Unicode collation algorithm v14

The Unicode Collation Algorithm (UCA) is a specification (Unicode Technical Report #10) that defines a customizable method of collating and comparing Unicode data. Collation means how data is sorted as with a SELECT … ORDER BY clause. Comparison is relevant for searches that use ranges with less than, greater than, or equal to operators.

Customizability is an important factor for various reasons such as the following.

  • Unicode supports a vast number of languages. Letters that may be common to several languages may be expected to collate in different orders depending upon the language.
  • Characters that appear with letters in certain languages such as accents or umlauts have an impact on the expected collation depending upon the language.
  • In some languages, combinations of several consecutive characters should be treated as a single character with regards to its collation sequence.
  • There may be certain preferences as to the collation of letters according to case. For example, should the lowercase form of a letter collate before the uppercase form of the same letter or vice versa.
  • There may be preferences as to whether punctuation marks such as underscore characters, hyphens, or space characters should be considered in the collating sequence or should they simply be ignored as if they did not exist in the string.

Given all of these variations with the vast number of languages supported by Unicode, there is a necessity for a method to select the specific criteria for determining a collating sequence. This is what the Unicode Collation Algorithm defines.

Note

In addition, another advantage for using ICU collations (the implementation of the Unicode Collation Algorithm) is for performance. Sorting tasks, including B-tree index creation, can complete in less than half the time it takes with a non-ICU collation. The exact performance gain depends on your operating system version, the language of your text data, and other factors.

The following sections provide a brief, simplified explanation of the Unified Collation Algorithm concepts. As the algorithm and its usage are quite complex with numerous variations, refer to the official documents cited in these sections for complete details.

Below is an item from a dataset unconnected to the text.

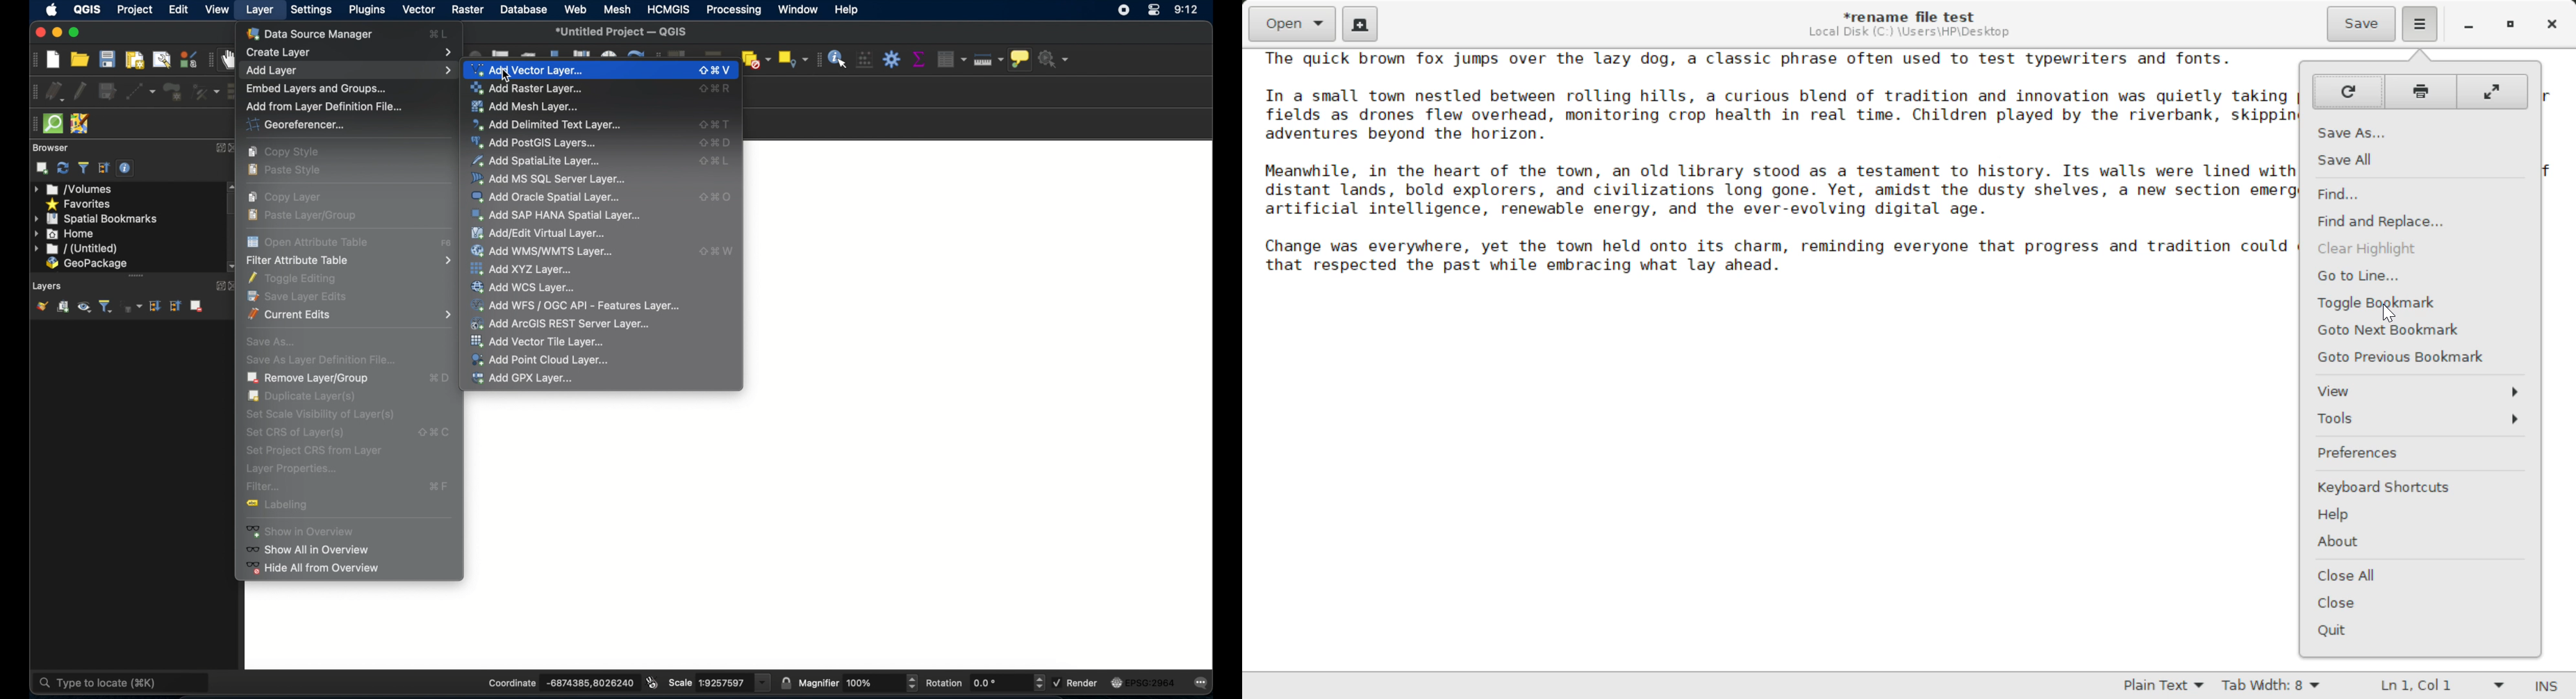  I want to click on Find, so click(2421, 194).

Basic Unicode collation algorithm concepts

The official information for the Unicode Collation Algorithm is specified in Unicode Technical Report #10, which can be found on The Unicode Consortium website at:

http://www.unicode.org/reports/tr10/

The ICU – International Components for Unicode also provides much useful information. An explanation of the collation concepts can be found on their website located at:

http://userguide.icu-project.org/collation/concepts

The basic concept behind the Unicode Collation Algorithm is the use of multilevel comparison. This means that a number of levels are defined, which are listed as level 1 through level 5 in the following bullet points. Each level defines a type of comparison. Strings are first compared using the primary level, also called level 1.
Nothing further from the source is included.